Author: Michael Holden
As a think tank dedicated to improving the long-term prosperity of western Canada, the Canada West Foundation is paying close attention to the signals being sent by the region’s provincial governments and the federal government in their 2013/14 budgets.
On April 11, the Foundation laid out four areas we hoped to see in Manitoba’s budget in our budget preview.
The 2013/14 Budget Analysis assesses the degree to which progress is being made in these areas and presents five key findings:
- This budget reflects an effort to reduce the deficit while maintaining priority spending. However, it does not advance a strategic long-term vision needed for Manitoba to secure a prosperous future.
- Measures to increase education, skills and workforce participation could be meaningful if pursued aggressively and if protracted federal-provincial negotiations on skills training programs can be avoided.

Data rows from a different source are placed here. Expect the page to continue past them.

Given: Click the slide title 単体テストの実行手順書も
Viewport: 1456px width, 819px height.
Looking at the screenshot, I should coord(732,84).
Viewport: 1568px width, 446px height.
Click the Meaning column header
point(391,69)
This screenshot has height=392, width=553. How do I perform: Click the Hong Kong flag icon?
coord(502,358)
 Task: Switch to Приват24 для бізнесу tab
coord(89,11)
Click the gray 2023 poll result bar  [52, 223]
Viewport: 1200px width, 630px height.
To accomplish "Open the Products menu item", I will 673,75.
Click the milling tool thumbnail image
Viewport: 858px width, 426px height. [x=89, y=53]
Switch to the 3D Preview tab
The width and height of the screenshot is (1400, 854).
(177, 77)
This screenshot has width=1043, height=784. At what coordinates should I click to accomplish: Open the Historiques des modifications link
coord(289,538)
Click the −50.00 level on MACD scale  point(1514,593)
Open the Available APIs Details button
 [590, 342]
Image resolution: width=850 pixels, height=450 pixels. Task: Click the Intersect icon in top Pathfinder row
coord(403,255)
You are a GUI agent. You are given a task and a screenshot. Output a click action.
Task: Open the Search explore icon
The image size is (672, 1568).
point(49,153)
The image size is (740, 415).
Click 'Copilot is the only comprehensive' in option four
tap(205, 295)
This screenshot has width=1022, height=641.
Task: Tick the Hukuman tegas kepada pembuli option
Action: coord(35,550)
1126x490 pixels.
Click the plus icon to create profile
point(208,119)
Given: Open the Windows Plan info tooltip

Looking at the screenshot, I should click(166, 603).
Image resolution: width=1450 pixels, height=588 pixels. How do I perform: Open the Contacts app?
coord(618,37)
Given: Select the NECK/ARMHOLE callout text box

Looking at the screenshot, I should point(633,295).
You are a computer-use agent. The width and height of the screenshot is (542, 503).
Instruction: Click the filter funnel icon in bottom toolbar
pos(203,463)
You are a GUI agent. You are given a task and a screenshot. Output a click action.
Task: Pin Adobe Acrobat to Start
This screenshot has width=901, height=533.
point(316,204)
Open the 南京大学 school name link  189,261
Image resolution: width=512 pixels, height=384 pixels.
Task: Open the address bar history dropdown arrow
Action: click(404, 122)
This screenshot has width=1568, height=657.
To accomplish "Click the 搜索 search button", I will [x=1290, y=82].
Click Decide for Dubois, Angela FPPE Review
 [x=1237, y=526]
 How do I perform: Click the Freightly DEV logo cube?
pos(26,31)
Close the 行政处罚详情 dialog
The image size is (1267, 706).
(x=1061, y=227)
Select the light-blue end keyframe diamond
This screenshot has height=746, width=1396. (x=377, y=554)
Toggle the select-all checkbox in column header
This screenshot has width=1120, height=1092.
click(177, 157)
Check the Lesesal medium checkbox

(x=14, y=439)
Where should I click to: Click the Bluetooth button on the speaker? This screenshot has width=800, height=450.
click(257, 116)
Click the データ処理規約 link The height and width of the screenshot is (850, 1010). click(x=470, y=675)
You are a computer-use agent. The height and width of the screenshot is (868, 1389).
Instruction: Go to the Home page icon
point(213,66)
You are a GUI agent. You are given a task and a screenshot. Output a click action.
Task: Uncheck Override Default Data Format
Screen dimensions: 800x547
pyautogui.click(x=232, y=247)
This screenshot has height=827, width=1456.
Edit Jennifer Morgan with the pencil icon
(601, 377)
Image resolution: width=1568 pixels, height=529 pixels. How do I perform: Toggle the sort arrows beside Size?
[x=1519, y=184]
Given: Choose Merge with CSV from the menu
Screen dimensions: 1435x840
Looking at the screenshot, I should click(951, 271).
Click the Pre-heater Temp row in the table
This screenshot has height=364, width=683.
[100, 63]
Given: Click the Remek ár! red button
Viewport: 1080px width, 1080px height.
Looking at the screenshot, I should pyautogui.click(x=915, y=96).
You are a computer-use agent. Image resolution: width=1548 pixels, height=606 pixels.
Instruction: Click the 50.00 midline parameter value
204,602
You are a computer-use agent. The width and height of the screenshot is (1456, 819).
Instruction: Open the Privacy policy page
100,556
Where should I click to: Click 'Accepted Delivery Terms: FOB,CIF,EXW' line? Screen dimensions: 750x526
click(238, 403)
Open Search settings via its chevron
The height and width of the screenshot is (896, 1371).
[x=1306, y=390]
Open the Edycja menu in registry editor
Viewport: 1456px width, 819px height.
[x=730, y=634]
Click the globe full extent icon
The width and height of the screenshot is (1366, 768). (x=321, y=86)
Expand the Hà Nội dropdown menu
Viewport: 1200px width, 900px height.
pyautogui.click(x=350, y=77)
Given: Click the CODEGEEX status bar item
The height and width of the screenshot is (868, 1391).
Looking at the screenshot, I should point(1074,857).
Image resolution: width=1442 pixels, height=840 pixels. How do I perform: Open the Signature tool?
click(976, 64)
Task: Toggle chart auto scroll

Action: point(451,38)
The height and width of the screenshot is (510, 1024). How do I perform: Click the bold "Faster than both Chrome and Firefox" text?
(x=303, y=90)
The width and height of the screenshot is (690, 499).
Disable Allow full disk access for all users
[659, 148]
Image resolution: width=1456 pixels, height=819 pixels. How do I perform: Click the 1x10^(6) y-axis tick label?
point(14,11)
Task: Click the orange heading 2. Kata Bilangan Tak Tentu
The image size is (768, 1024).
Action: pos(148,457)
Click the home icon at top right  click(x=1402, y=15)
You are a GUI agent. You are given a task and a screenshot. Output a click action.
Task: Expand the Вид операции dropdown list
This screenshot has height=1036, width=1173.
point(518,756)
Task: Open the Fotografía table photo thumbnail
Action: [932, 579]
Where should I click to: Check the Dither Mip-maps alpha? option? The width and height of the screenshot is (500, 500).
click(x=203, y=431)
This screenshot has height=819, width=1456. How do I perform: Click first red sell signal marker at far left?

- Despite tax increases, the province will remain in the red. As a result, the government will have to work hard to find ways to support strategic economic initiatives in the coming year.
- The budget produced mixed results on business tax competitiveness. Increasing the small business tax threshold is a positive step, but raising capital taxes on financial institutions is not.
- The government highlighted the need to find opportunities to reduce the cost of government and increase efficiency. Steps to review existing funding and streamline internal operations to lower costs are critical to achieve that goal.